▶ **PROBLEM TO SOLVE**:
Pictures stay out of the copy; output exactly the lines from the one containing "Image resolution: width=626" through the end of the material.

+---+

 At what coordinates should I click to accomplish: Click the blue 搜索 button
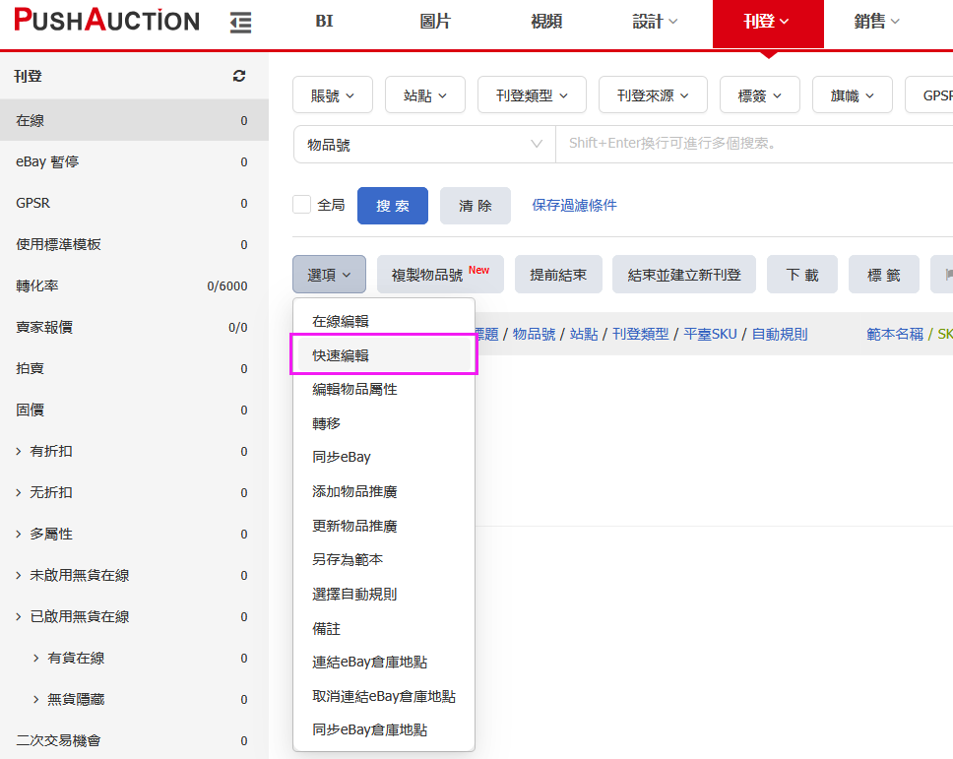coord(393,206)
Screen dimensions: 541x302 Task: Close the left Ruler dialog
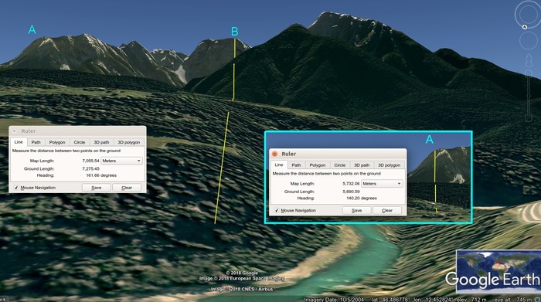click(14, 131)
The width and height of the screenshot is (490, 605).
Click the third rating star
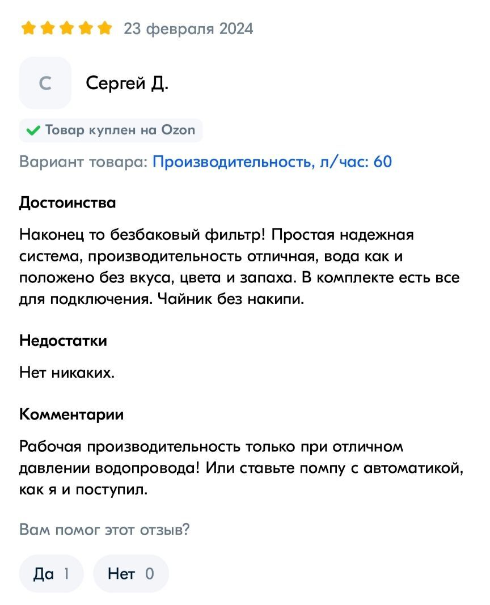point(66,28)
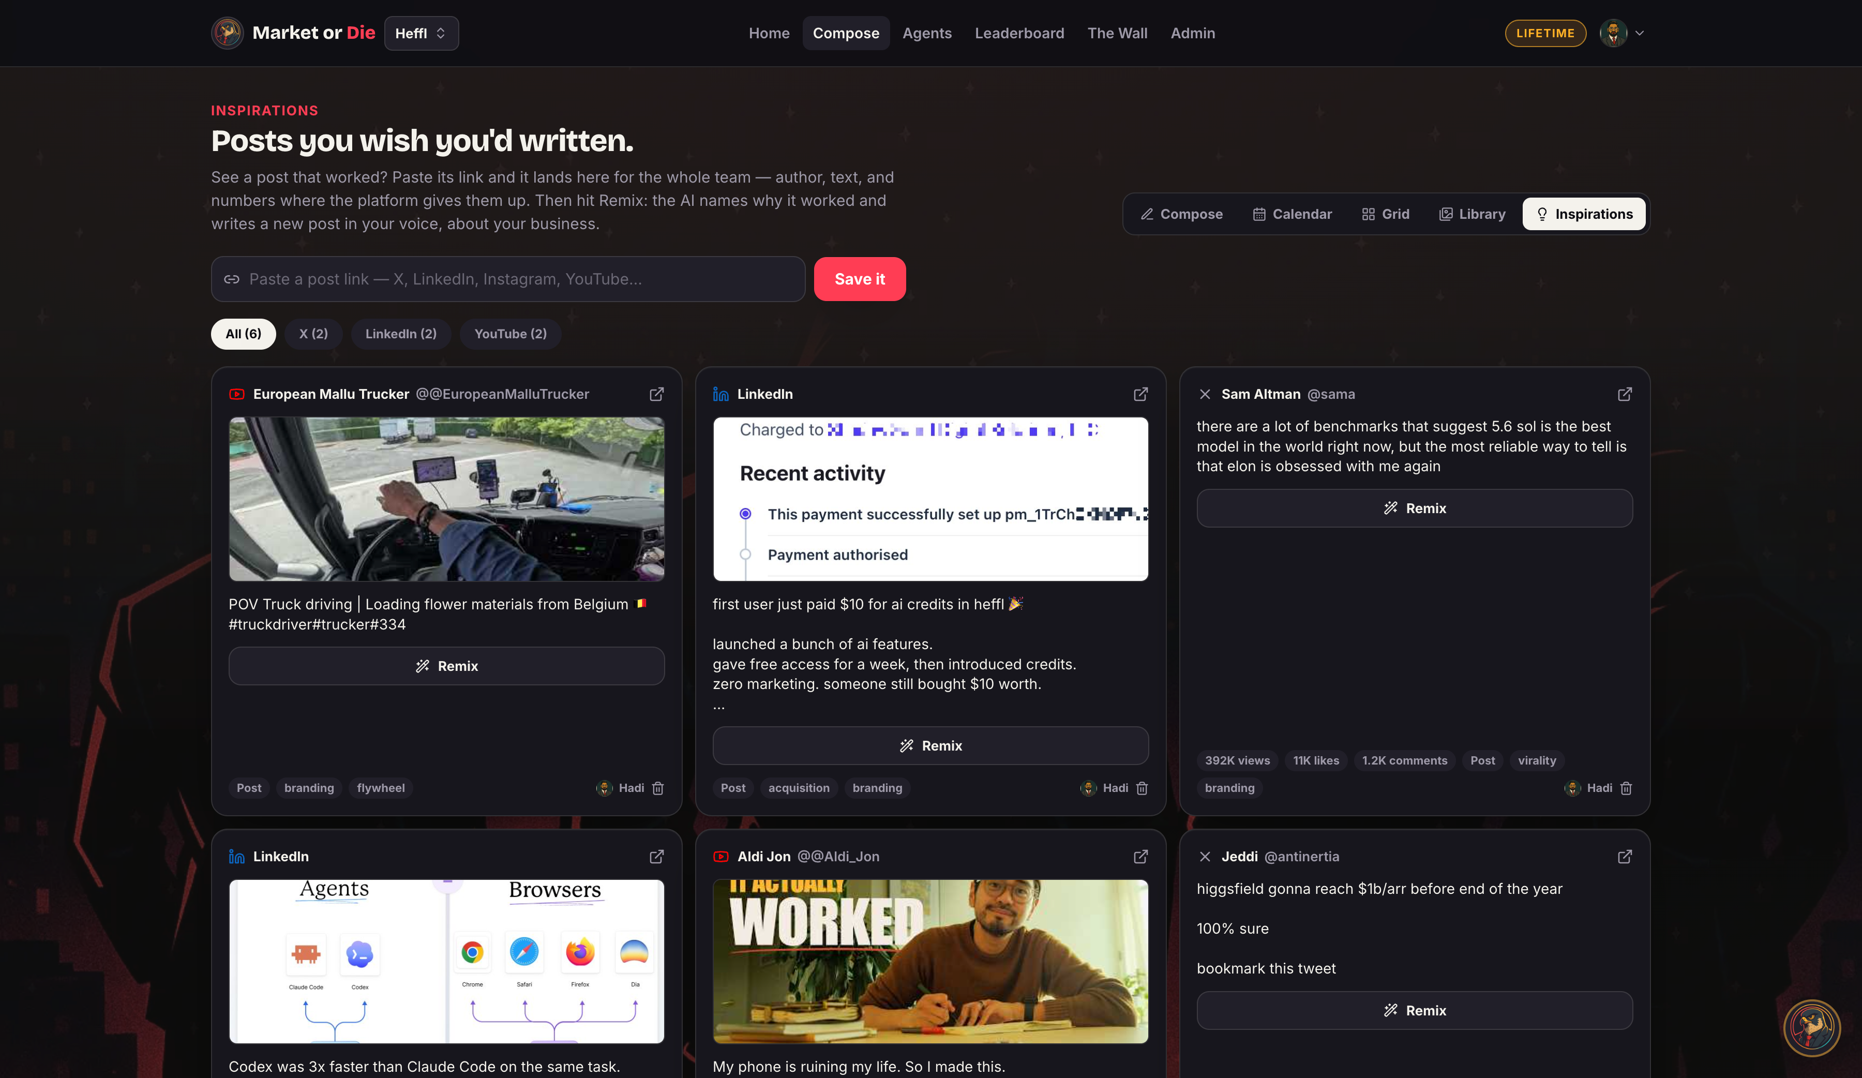Click the Paste a post link field
This screenshot has width=1862, height=1078.
(x=508, y=279)
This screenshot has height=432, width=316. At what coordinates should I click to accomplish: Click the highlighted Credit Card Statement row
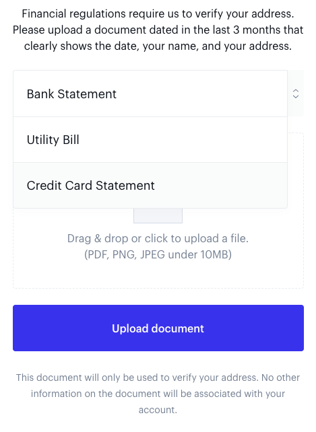(150, 186)
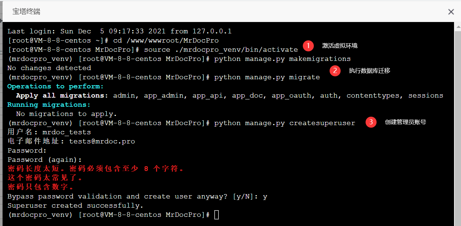Click the 'createsuperuser' command text
This screenshot has width=461, height=226.
click(322, 123)
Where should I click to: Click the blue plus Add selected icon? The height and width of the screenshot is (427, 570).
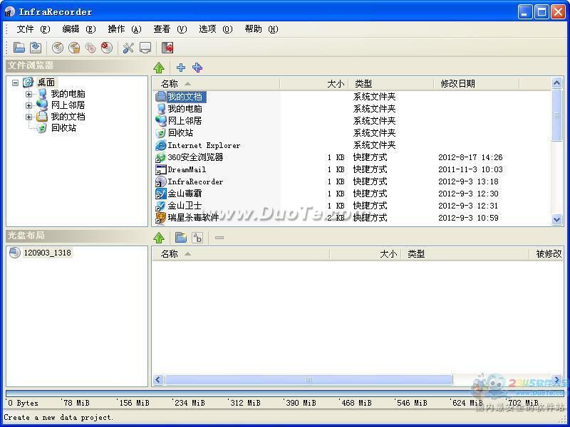[181, 68]
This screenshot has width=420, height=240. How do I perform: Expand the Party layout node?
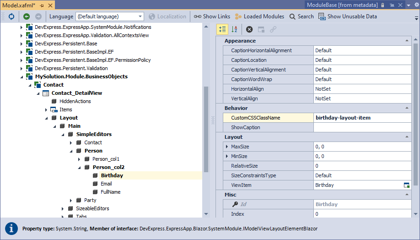point(71,201)

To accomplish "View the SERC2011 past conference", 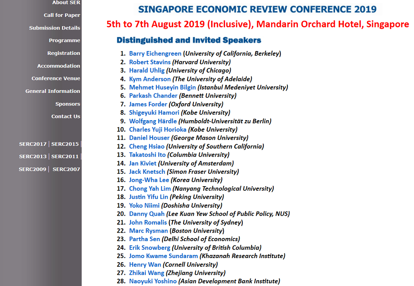I will click(65, 156).
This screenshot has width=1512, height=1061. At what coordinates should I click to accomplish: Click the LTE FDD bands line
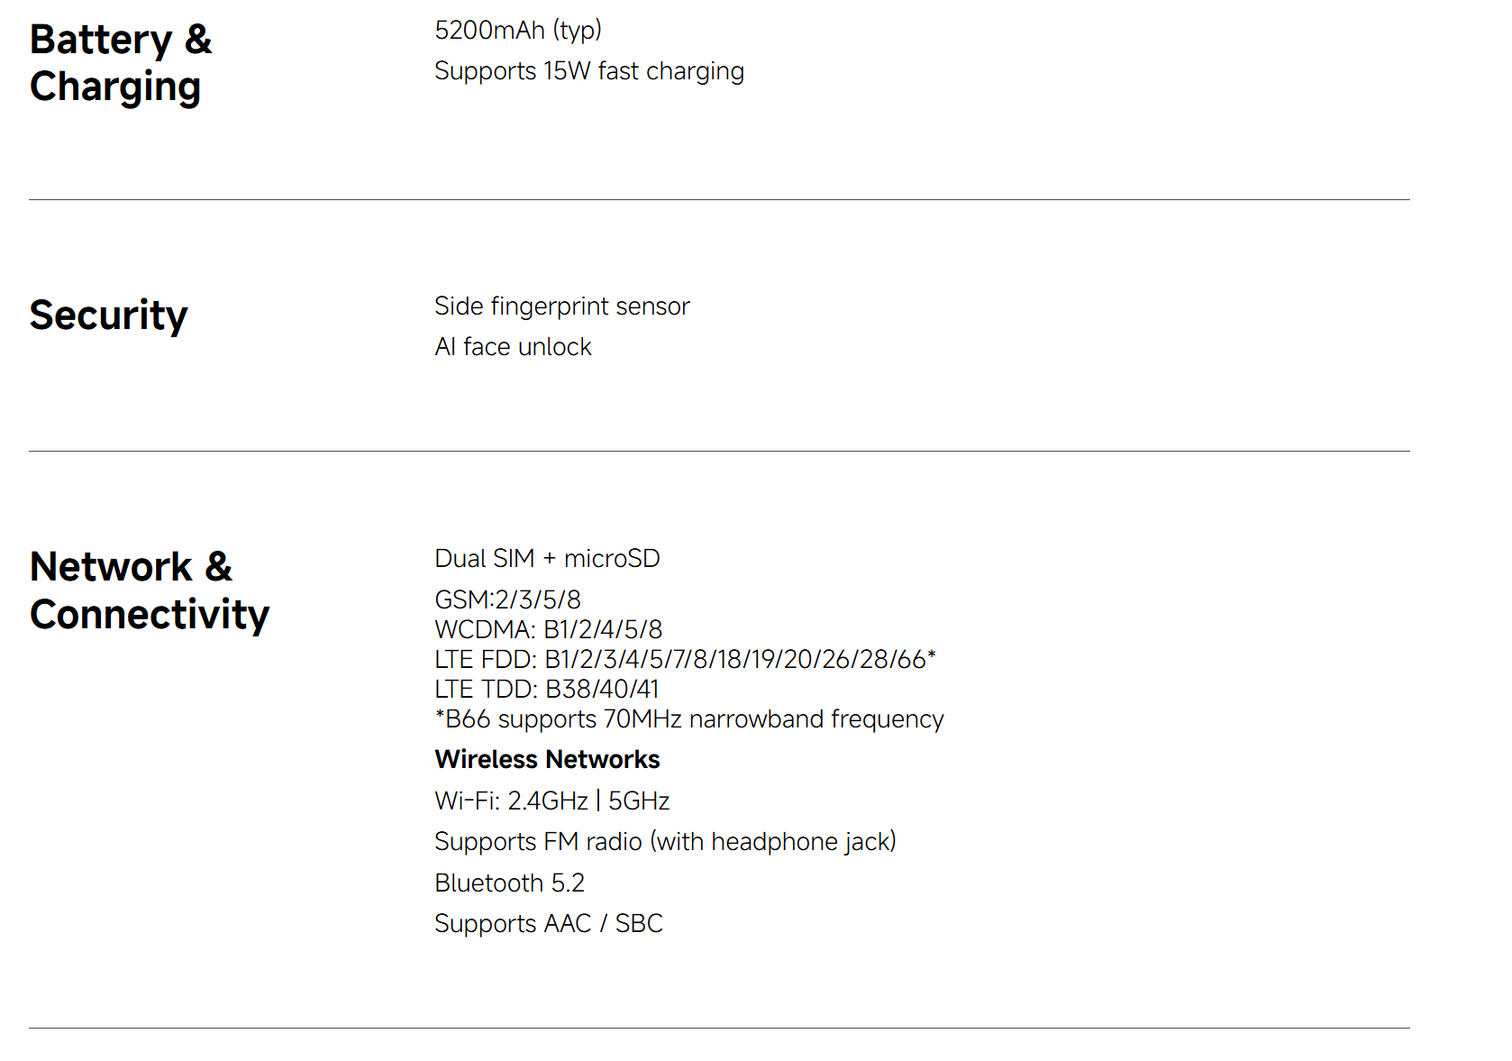[x=685, y=659]
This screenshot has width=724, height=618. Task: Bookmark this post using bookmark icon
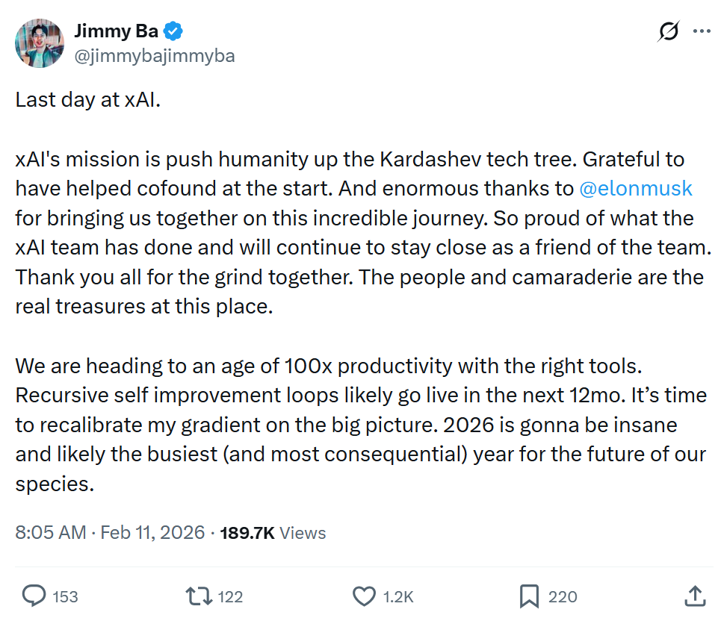click(529, 596)
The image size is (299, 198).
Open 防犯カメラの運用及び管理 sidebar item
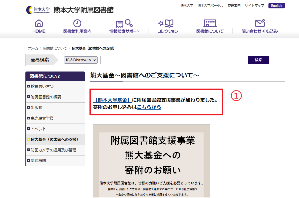[x=54, y=150]
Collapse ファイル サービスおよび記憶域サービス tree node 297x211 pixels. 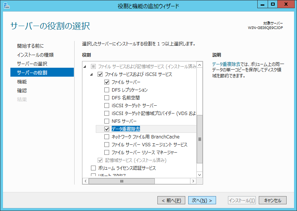pos(85,66)
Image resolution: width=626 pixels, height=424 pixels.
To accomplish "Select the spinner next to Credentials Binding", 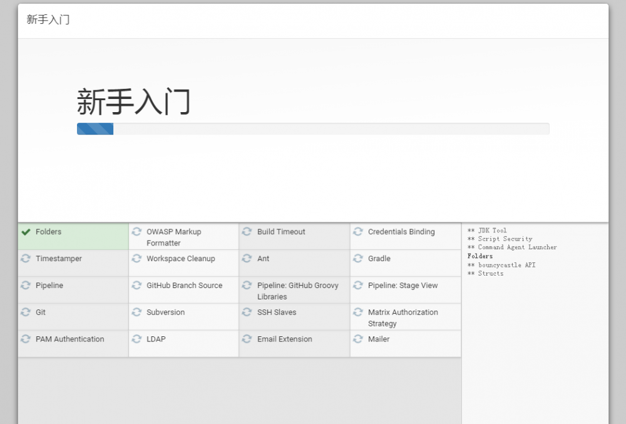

+---+

▶ **EXERCISE SOLUTION**:
Image resolution: width=626 pixels, height=424 pixels.
To accomplish "Select the spinner next to Credentials Binding", 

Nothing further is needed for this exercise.